Wir begegnen dem mit allen uns personell, organisatorisch, zeitlich und rechtlich zur Verfügung stehenden Mitteln. Damit sind weitere Taten oder Ereignisse leider nicht gänzlich ausgeschlossen, aber wir sind zuversichtlich, keine Kriegsrhetorik wählen zu müssen.

Wie schätzen Sie die Sicherheitslage auf der Eisenbahnstraße ein? Hat sich diese verschärft?

Die allgemeine Lage rund um die Eisenbahnstraße hat sich nicht verändert – das Gebiet war, ist und bleibt wahrscheinlich auf nicht absehbare Zeit ein kriminalgeografischer Schwerpunkt.

Polizeisprecher Andreas Loepki

Polizeisprecher Andreas Loepki.

Quelle: Kempner

Am Montag war erneut ein großes Polizeiaufgebot in der Eisenbahnstraße im Einsatz, es gab Kontrollen und Durchsuchungen von Fahrzeugen vor dem Hauptquartier der „United Tribuns“. Welchen Hintergrund hatten diese Aktionen?

Es handelte sich um Maßnahmen der Gefahrenabwehr. Zu Details werden wir uns nicht äußern.

Besteht derzeit ein Kontrollbereich in der Eisenbahnstraße?

Auch dazu machen wir keine Angaben, um die Ermittlungen nicht zu gefährden.

Nach den tödlichen Schüssen beim Disko-Krieg im Jahr 2008 wurde eine Sonderkommission gegründet.

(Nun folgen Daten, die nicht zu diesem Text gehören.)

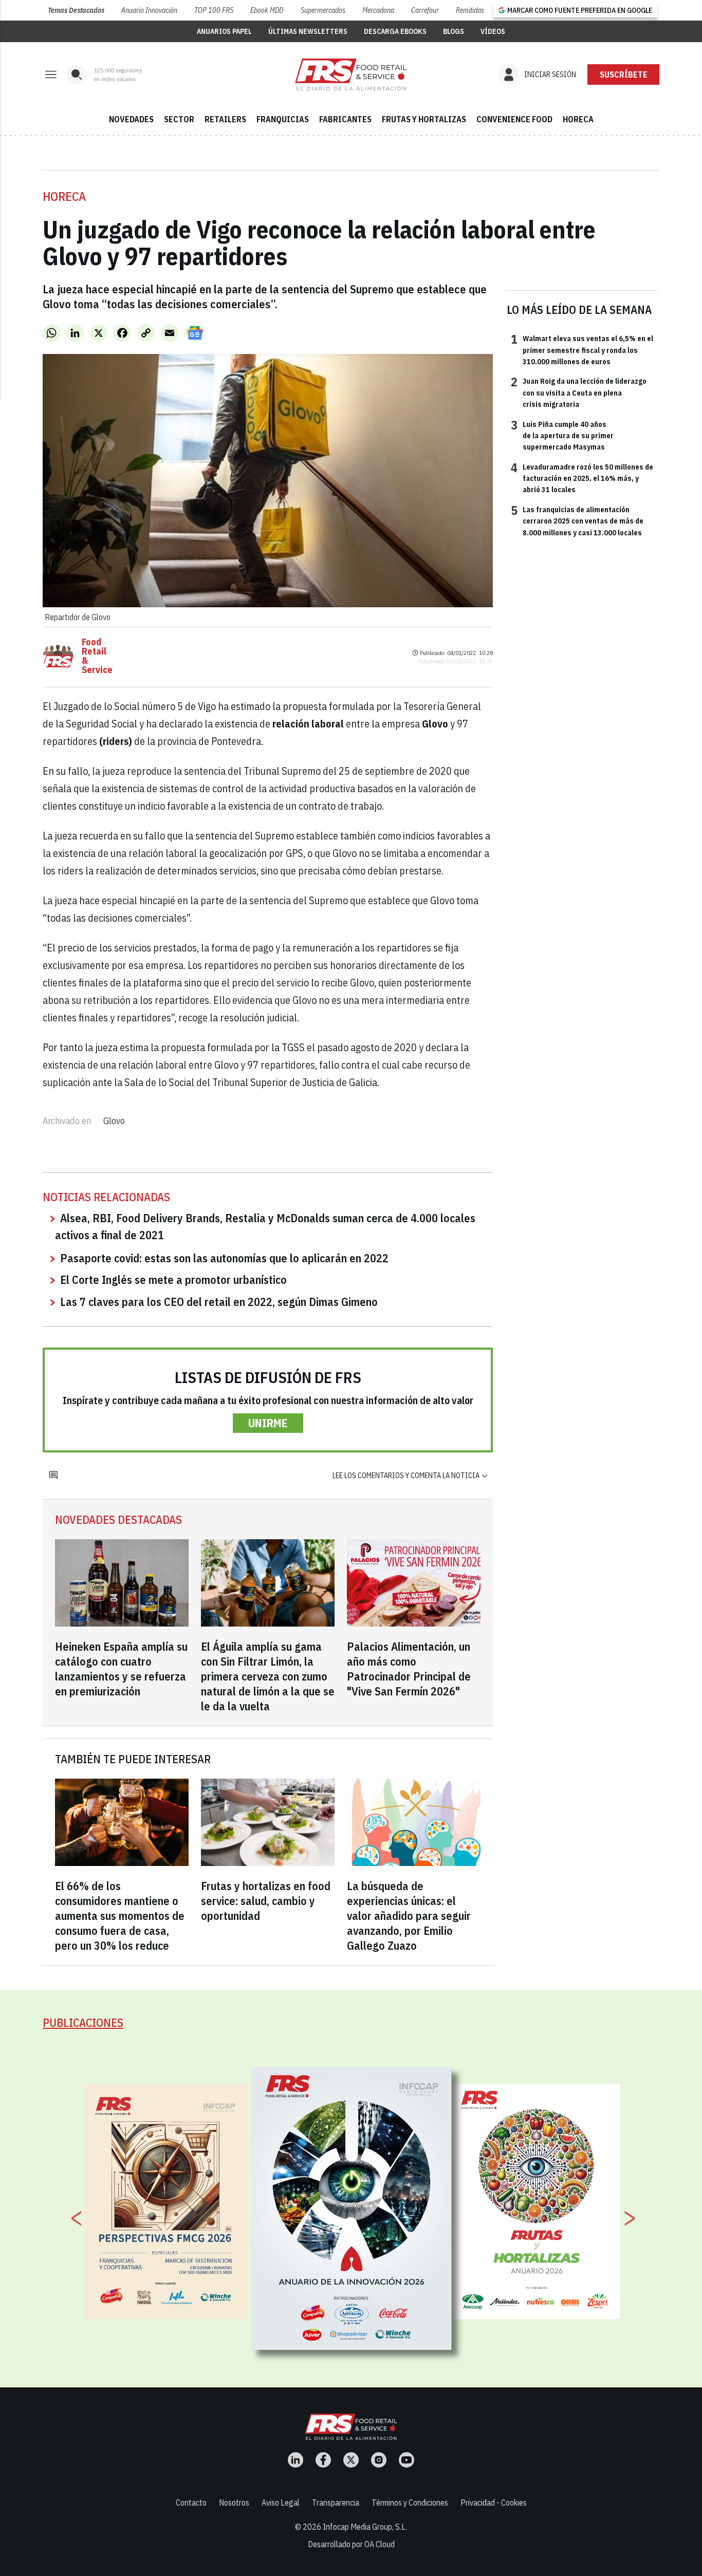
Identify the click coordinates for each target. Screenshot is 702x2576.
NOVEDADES (131, 119)
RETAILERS (225, 119)
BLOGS (453, 31)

Ist dies auch im aktuellen Fall geplant?

Für derartige Delikte besteht innerhalb der Polizeiorganisation ohnehin eine besondere Zuständigkeit durch ein Kommissariat der Kriminalpolizei. Zum gegenwärtigen Zeitpunkt wird daher auch noch keine gesonderte Ermittlungsgruppe in Erwägung gezogen. Einen solchen Schritt behalten wir uns aber für den Fall der Notwendigkeit vor.

Von Robert Nößler / Sabine Kreuz

Hintergrund: Rockerclubs in Sachsen

In Sachsen sind nach Angaben des Landeskriminalamtes sieben Rockerclubs aktiv, die den sogenannten „Outlaw Motorcycle Gangs“ und ihren Unterstützern zugeordnet werden können. Diese werden als außerhalb des Gesetzes stehend betrachtet. „Die sächsische Polizei rechnet diesen Clubs momentan mehr als 100 Personen zu“, so LKA-Sprecher Tom Bernhardt. Im Vergleich zu den vergangenen fünf Jahren seien die Zahlen rückläufig. „Ein Grund ist das Verbotsverfahren gegen den Gremium MC Regionalverband Sachsen“, so Bernhardt. Außerdem lösten sich die Ortsgruppen des Bandidos MC in Sachsen selbst auf.

Hochburgen der Rockerszene gibt es laut LKA im Freistaat Sachsen nicht. „Die Vorfälle auf der Eisenbahnstraße fordern hier aber auch eine entsprechende Neubewertung, welche wir natürlich auch fortlaufend tätigen“, erklärte Bernhardt. Gegen Mitglieder von sächsischen Rockerclubs wurde in der Vergangenheit mehrfach im Zusammenhang mit Straftaten und Verstößen unter anderem gegen das Betäubungsmittel- und das Waffengesetz sowie Körperverletzungen ermittelt.